• **AIM OF THE EXERCISE**
Pick out each line of the items below that contains the string "width", matching case exactly, and copy those lines.

Text and element pointing records:
start

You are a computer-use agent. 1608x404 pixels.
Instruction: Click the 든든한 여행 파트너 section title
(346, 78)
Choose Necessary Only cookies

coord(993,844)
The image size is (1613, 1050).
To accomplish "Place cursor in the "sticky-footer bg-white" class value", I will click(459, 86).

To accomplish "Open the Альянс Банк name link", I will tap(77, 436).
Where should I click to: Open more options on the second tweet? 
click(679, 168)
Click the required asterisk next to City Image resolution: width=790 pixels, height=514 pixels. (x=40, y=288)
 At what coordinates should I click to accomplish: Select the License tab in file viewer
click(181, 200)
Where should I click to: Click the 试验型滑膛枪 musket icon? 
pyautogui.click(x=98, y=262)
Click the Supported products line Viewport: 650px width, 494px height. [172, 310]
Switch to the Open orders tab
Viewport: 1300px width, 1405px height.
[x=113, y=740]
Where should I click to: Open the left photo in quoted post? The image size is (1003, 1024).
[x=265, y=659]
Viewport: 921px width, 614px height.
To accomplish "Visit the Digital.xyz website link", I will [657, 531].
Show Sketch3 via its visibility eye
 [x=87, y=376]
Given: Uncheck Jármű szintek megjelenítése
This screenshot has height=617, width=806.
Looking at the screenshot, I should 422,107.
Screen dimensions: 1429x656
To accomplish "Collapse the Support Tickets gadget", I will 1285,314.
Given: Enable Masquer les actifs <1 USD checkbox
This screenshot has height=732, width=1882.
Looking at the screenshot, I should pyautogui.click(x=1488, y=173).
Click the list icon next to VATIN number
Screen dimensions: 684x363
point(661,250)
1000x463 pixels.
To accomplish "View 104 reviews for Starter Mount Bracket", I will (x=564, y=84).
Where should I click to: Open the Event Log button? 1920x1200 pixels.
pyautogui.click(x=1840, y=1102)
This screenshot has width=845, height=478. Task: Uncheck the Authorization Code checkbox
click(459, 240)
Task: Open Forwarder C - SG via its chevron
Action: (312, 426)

end

• **REPLY**
Click the required asterisk next to City Image resolution: width=790 pixels, height=514 pixels. (x=40, y=288)
Click the Supported products line Viewport: 650px width, 494px height. [172, 310]
Viewport: 1300px width, 1405px height.
Viewport: 921px width, 614px height.
This screenshot has height=617, width=806.
This screenshot has height=732, width=1882.
This screenshot has width=845, height=478. Task: Uncheck the Authorization Code checkbox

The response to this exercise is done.